**About this exercise**
Reproduce precisely the lines of the material below from the line containing "You are a computer-use" up to and including its last line. Pictures must not be copied.

**Listed records**
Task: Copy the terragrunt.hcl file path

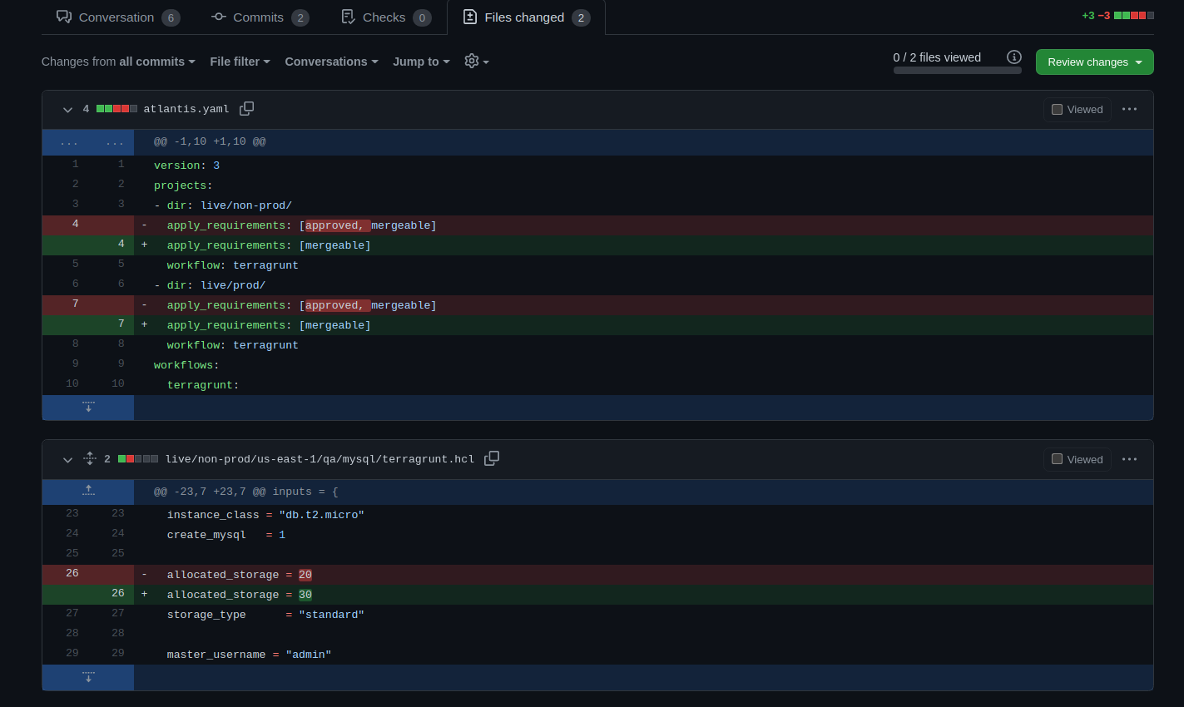Action: coord(491,458)

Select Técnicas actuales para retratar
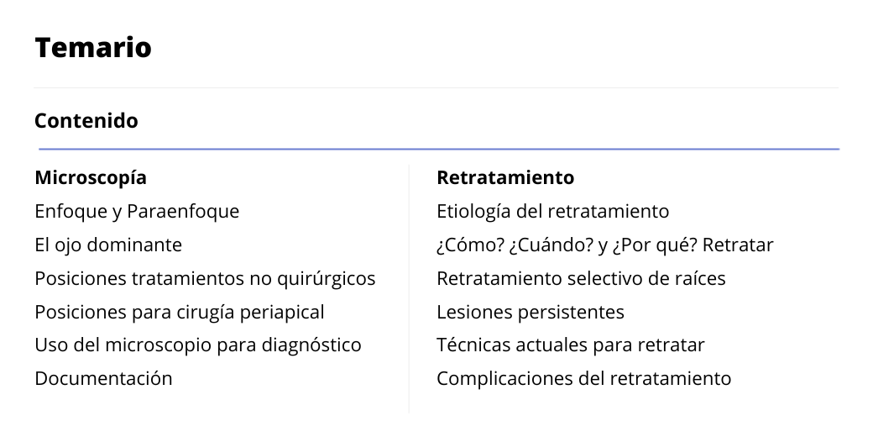pyautogui.click(x=571, y=345)
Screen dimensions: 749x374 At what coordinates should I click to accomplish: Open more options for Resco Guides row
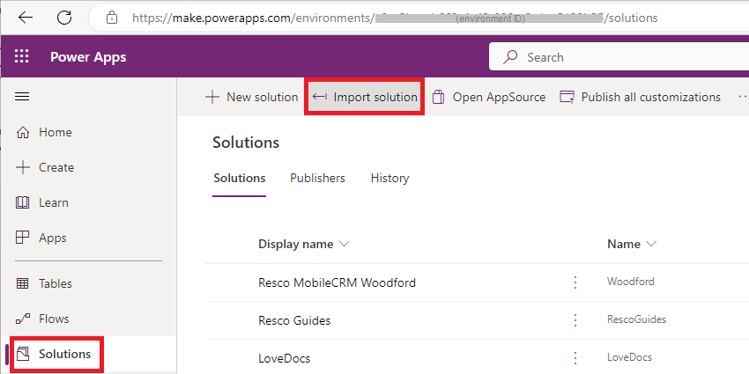point(575,320)
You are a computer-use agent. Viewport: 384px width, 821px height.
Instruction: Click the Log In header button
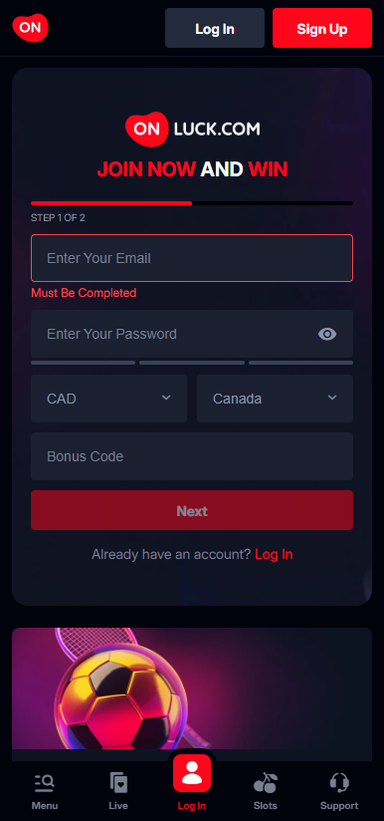215,28
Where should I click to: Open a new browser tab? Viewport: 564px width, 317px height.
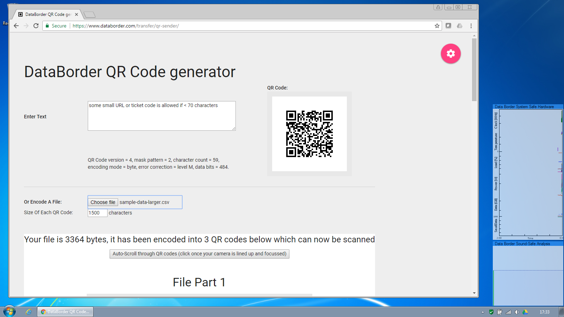pos(90,14)
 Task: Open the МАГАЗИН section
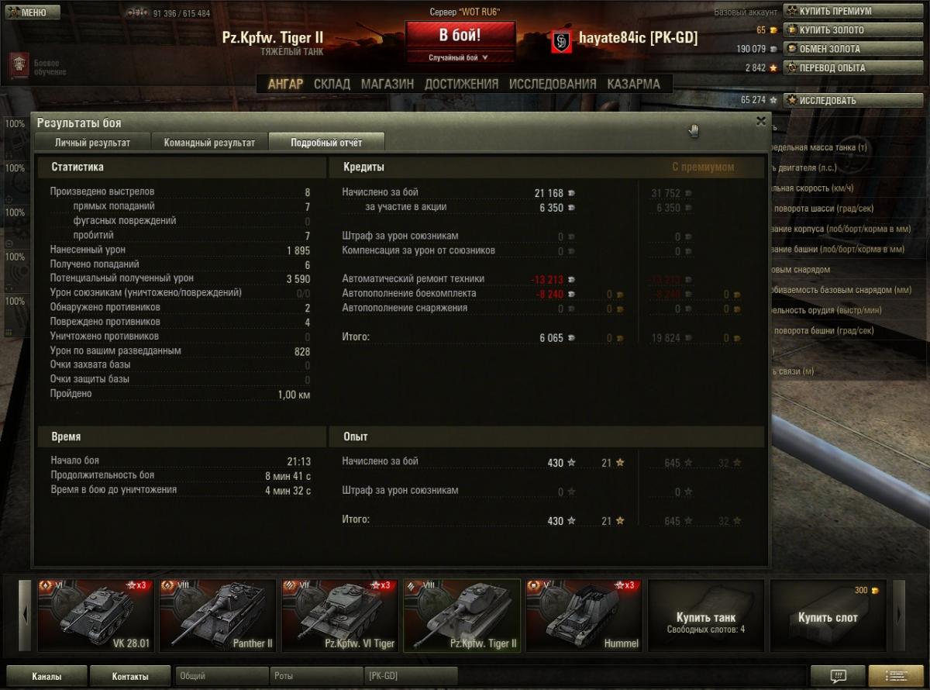388,84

**Output for this exercise**
You are a computer-use agent. Viewport: 384px width, 821px height.
Instruction: Click the Log In header button
215,28
Where should I click to: Open a new browser tab? Viewport: 564px width, 317px height.
pos(90,14)
 Task: Open the МАГАЗИН section
388,84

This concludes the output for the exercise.